Rip Current

Woods Hole Oceanographic Institute – Oceanus

None of the tools in the toolbox are working. The four-mile walk didn’t clear the rumbly rumbles from your head. Meditation failed to take it down a notch. There isn’t a song to lift you out of it. Everything your generous, well-meaning friend suggests is wrong.  And there isn’t a Tiffany’s nearby to quell the mean reds. The more you resist and fight, the stronger the undertow seems to get.

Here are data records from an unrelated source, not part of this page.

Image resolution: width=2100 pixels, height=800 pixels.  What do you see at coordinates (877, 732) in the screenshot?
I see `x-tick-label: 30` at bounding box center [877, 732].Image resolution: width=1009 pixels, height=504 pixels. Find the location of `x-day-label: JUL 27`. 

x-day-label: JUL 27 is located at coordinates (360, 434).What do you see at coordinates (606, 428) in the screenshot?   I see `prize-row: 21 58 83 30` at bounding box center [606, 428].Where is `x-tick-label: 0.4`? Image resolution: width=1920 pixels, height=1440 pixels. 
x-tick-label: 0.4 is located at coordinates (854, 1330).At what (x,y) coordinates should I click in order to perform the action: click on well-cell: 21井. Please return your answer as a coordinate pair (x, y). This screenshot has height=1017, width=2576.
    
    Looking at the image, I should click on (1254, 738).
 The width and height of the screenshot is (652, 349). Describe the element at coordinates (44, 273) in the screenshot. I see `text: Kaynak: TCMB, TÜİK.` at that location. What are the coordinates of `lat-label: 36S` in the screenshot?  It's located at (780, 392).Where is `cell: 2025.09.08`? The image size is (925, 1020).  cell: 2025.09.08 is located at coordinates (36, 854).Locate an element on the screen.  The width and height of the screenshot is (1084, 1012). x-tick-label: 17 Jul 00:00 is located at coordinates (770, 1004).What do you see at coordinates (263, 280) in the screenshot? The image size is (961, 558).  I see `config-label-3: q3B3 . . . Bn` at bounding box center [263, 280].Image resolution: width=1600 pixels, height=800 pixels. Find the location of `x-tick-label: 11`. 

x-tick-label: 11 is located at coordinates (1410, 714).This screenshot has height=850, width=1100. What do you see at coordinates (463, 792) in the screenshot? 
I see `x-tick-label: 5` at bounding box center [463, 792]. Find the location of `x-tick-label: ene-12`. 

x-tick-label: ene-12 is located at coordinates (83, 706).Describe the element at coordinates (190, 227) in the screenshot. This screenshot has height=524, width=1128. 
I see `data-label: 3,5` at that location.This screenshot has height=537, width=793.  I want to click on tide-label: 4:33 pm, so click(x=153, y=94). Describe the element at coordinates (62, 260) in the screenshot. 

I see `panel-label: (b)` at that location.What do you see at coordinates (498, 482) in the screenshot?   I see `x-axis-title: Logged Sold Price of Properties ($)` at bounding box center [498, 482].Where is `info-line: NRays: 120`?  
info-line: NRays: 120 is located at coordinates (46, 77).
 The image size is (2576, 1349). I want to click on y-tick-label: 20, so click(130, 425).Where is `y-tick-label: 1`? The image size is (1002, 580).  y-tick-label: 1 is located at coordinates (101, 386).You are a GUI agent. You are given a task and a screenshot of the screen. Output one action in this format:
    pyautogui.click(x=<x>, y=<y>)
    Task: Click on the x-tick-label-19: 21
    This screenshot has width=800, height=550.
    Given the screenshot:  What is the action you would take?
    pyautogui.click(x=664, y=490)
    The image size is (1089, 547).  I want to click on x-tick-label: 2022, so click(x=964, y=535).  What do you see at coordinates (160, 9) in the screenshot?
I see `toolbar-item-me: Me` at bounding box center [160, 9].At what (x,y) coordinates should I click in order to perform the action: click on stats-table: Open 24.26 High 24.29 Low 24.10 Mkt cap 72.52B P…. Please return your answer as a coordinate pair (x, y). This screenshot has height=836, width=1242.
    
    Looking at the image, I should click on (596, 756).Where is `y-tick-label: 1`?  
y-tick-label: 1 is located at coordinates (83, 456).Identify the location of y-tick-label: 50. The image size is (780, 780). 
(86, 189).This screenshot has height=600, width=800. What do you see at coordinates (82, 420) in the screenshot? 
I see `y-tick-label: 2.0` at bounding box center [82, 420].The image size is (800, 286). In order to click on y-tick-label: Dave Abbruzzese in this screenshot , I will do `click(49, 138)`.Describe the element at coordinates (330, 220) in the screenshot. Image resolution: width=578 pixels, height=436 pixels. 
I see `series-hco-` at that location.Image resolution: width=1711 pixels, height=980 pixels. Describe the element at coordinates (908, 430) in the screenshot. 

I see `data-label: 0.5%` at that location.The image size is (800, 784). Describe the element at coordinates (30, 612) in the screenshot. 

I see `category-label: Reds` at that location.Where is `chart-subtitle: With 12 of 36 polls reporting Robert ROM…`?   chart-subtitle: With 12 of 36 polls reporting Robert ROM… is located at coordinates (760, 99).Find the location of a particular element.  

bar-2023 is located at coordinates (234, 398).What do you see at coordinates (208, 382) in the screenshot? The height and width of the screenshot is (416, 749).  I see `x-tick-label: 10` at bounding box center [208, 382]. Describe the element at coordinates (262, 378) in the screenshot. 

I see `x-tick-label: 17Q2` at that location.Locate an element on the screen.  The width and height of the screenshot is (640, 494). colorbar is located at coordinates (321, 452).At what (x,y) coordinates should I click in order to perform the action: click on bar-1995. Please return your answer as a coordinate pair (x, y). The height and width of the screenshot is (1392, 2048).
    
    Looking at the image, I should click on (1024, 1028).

Rip currents can be deceiving because the water looks calm, but it’s very dangerous. If you get caught in one, you are advised not to struggle against it, despite the panicky impulse to do so.  Instead, turn sideways and swim out of it, and if you can’t do that, float or tread water. A rip current loses energy and dissipates as it moves out past the breakers.

Walking past the bus stop, a young woman speaking Spanish, a language you should have doubled down and learned by now, asks for your help. She is asking you, you think, when the bus is coming. Somehow, between her miming and limited English and your limited Spanish, you cobble together that she wants to go to Burlington Coat Factory to buy her husband socks and shorts and a hat for Father’s Day with the gift certificate she pulls out of her purse to show you. You guess that certificate was a gift to her, but instead she is using it to buy a gift for her husband. You come to understand that he usually gives her a ride—to work, to the store, to wherever she needs to go—but today, this is for a surprise for him. In the end, you still can’t answer her question and manage to say, “I’m sorry” in Spanish. 

You would like to go home and get your car and come back and give her a ride, but you’re still a mile from home and you aren’t sure how to communicate this plan. You go into the bank and when you get out, you see her further down the sidewalk talking to two gentlemen. She turns and sees you, waves and smiles, “It’s okay.”  

Walking home, you realize the mean reds have retreated. You just turned sideways and swam out of a rip current.